The hazelnut is insensitive to diseases and pests. Occasionally she gets from mildew infested, which, however, can hardly slow down their vitality. An annoying and widespread pest, however, is the hazelnut borer (Curculio nucum). He is one of the weevils, so is with them too Vine weevil (Otiorhynchus) related. The hazelnut borer lays its eggs one by one in unripe hazelnuts, in which it has previously gnawed a small hole. When the larvae eat, they create hollow nuts that simply fall from the tree. If you want to minimize the infestation in the home garden, you can rely on precocious varieties, because these are infested less often. It is also possible to buy hazelnuts as stems - they are then grafted on the tree hazel.

Hazelnut borer sitting on hazelnut
The hazelnut bite bites a hole in unripe, soft hazelnuts and lays an egg inside [Photo: Henrik Larsson / Shutterstock.com]

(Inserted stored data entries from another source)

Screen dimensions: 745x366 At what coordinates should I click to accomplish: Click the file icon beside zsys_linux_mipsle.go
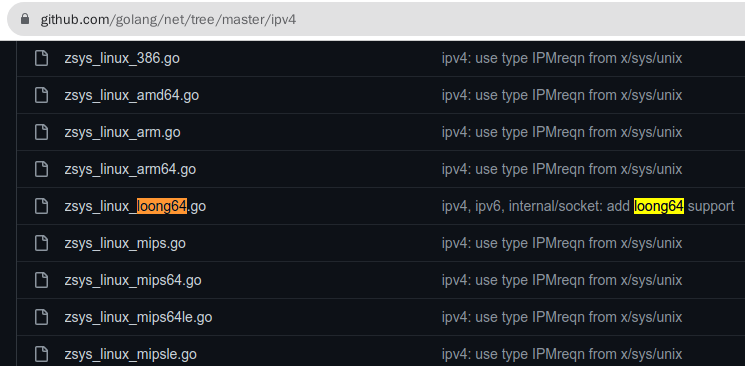(41, 354)
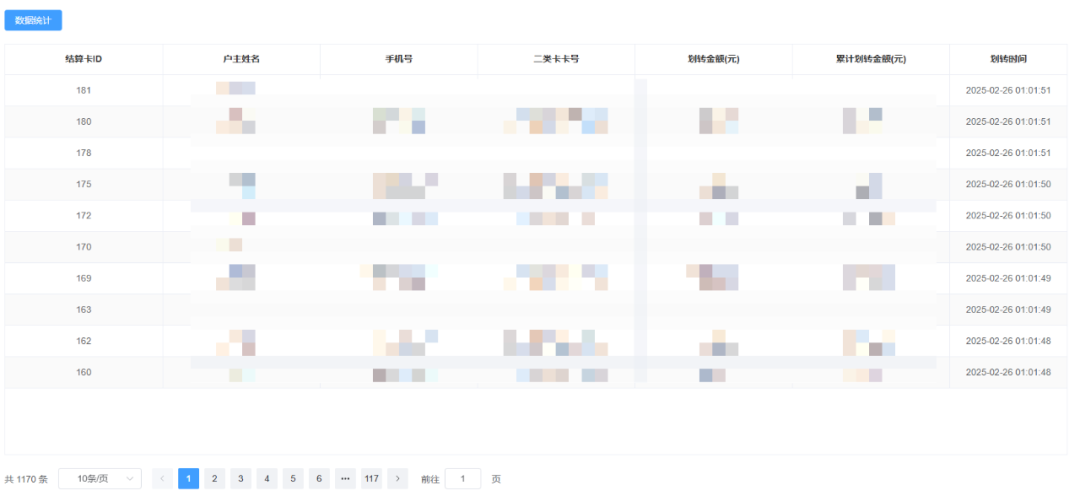Select the row with ID 181
Image resolution: width=1080 pixels, height=496 pixels.
[x=84, y=90]
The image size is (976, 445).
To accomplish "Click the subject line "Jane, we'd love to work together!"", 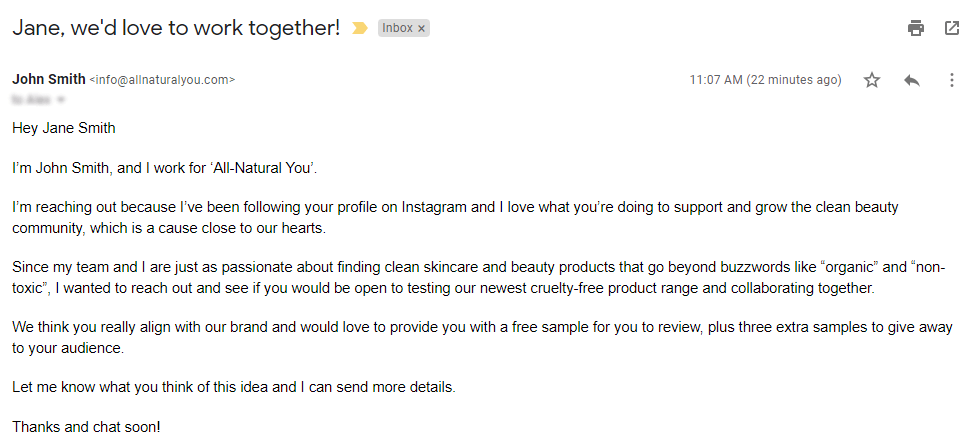I will coord(176,27).
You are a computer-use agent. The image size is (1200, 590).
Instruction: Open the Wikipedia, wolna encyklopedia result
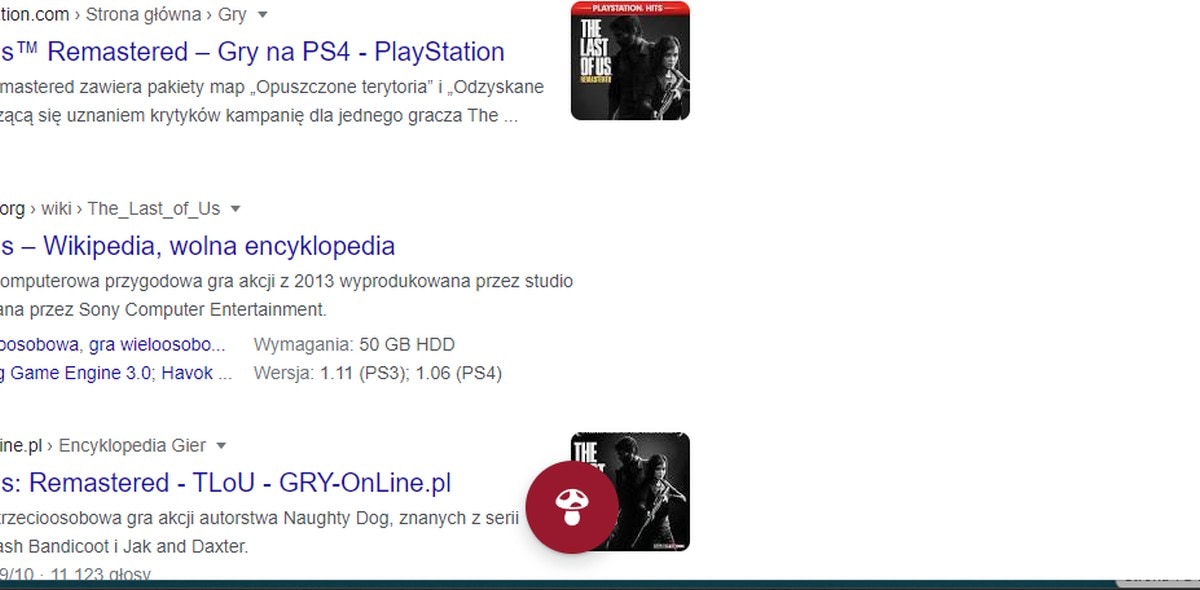(x=198, y=246)
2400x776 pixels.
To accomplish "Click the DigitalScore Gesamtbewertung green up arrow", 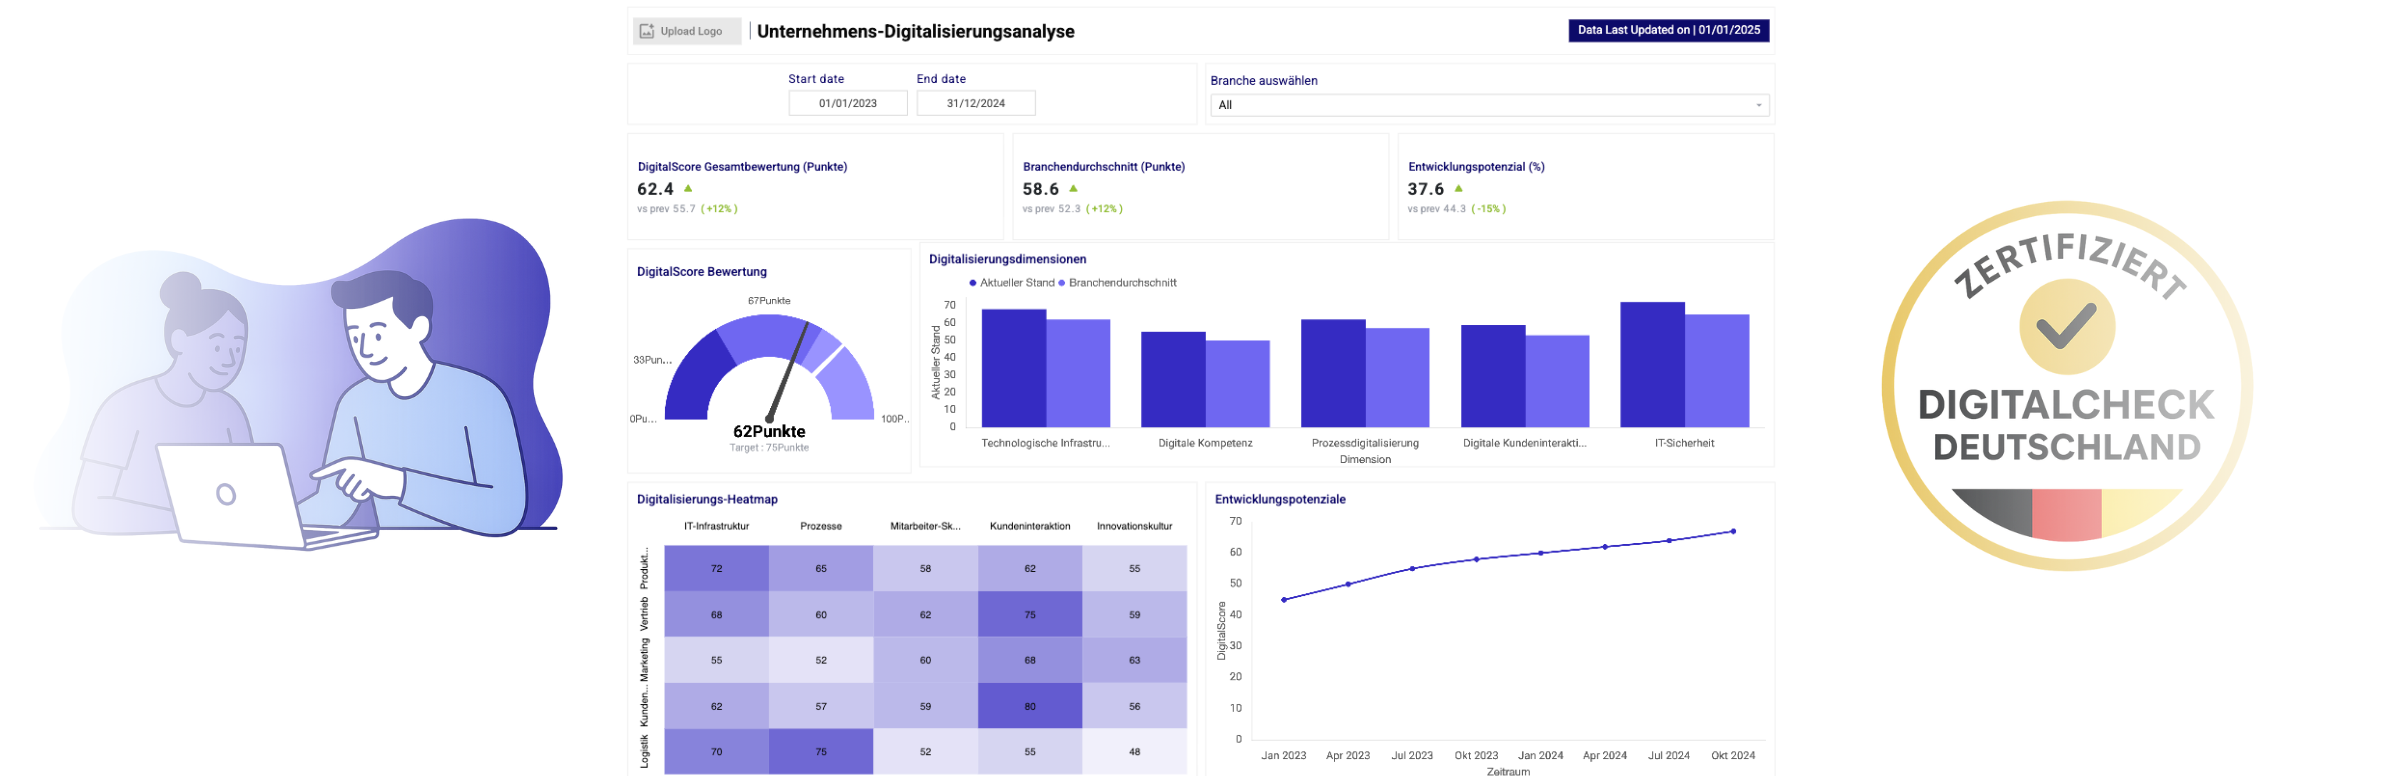I will (688, 188).
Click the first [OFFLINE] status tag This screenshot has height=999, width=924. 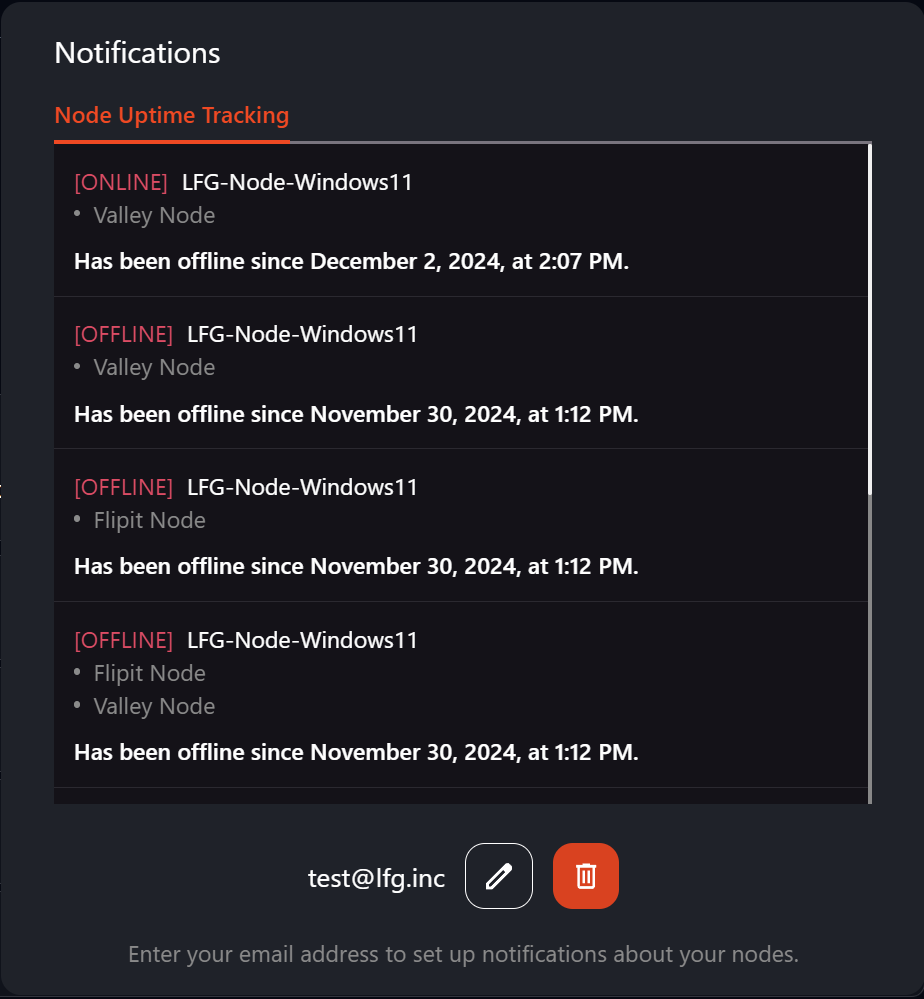point(124,334)
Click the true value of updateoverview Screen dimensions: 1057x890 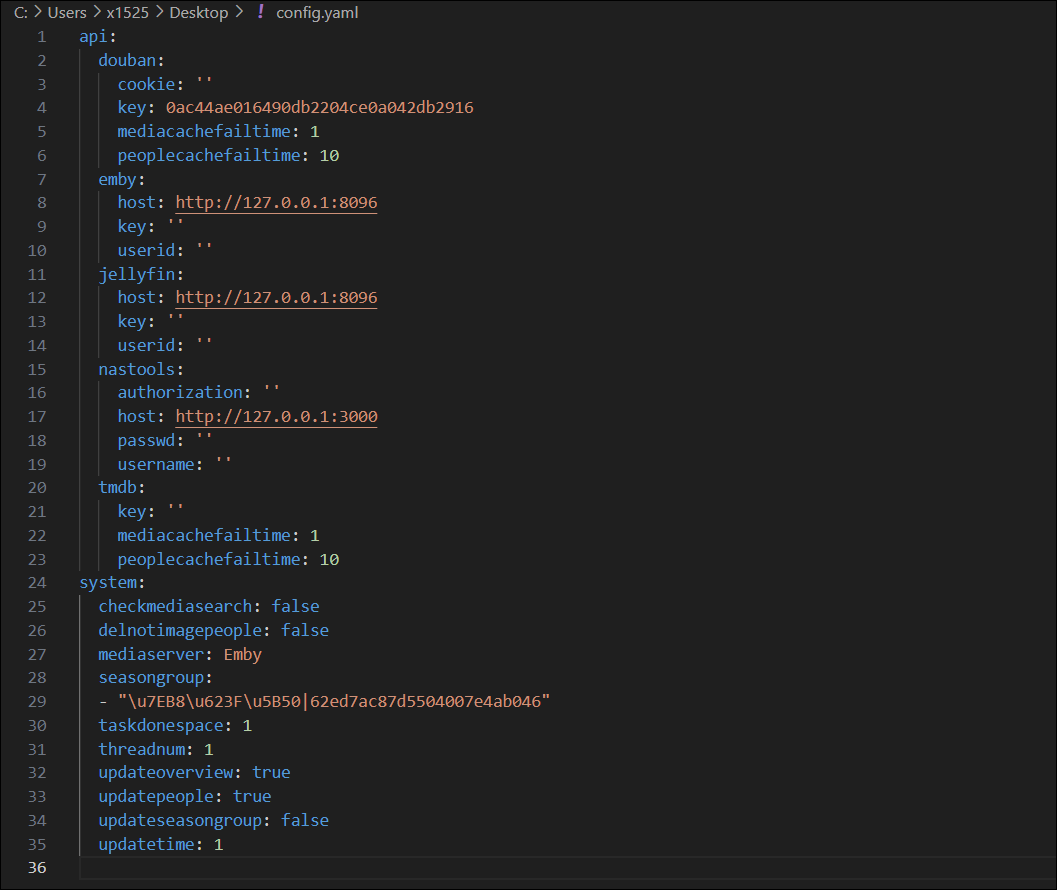(271, 773)
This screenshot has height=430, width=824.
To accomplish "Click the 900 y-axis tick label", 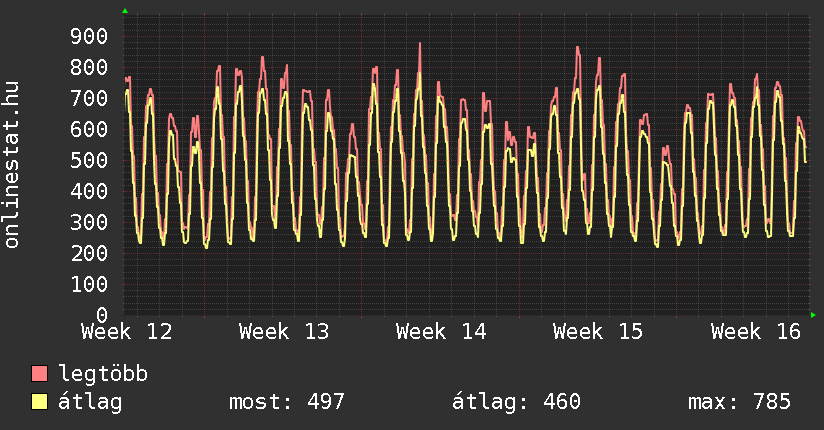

You can easily attach a glue ring to a single stem. You can also use SC-Nematodes (Steinernema carpocapsae) on the soil under the hazel to kill the larvae that overwinter in the soil. Spreading a piece of cloth under the bush has also proven useful. The falling larvae cannot pupate in the ground and the generation of the following year fails at least in part. Pesticides against the hazelnut borer are not permitted in the home garden.

Tip: The pupae of the hazelnut borer linger in the ground for years, so that your efforts may only show results after a few years.

Harvest and store hazelnuts

The hazelnut harvest begins at the beginning of September. Ripe nuts fall from the tree or can be shaken to the ground. You should not harvest firmly adhering fruits, because they are not yet ripe, therefore not tasty and also not storable. Remove the bracts from the nuts. You do not have to remove the pods, however, because the seeds can be kept for a much longer time in the peel - at least 12 months. Drying them, spread out in a cool, airy place, will prevent mold from developing.

Nutritional values ​​and uses of the hazelnut

More than half the weight of a hazelnut is fat - but it's not just the healthy, unsaturated fatty acids that make hazelnuts a real local superfood. The seeds of the hazelnuts also bring vitamins A, B, C and E as well as lots of calcium, iron, potassium, sodium and phosphorus. In terms of weight, there is even more calcium in hazelnuts than in cow's milk. Due to secondary ingredients, regular consumption of hazelnuts has a positive influence on memory performance, cholesterol levels and the risk of heart disease.

Tip: The valuable ingredients are almost completely retained when the hazelnut is roasted and processed. However, this also applies to all allergenic substances. However, if you only have a weak hazelnut allergy, you can still consume the supernut in a heavily processed state - for example in nut cream. By the way, dogs can also have a hazelnut allergy.

Hazelnuts can be used in many ways in the kitchen - consumed fresh, chopped into cakes or biscuits, made into creams or even made into hazelnut oil. The nuts taste particularly good in muesli if they have been roasted in the oven at 180 ° C for 12 minutes. However, it is better to leave the production of hazelnut spirit and liqueur to the experts.

If you are interested in nuts from your own garden, you can find out everything about the Growing peanuts.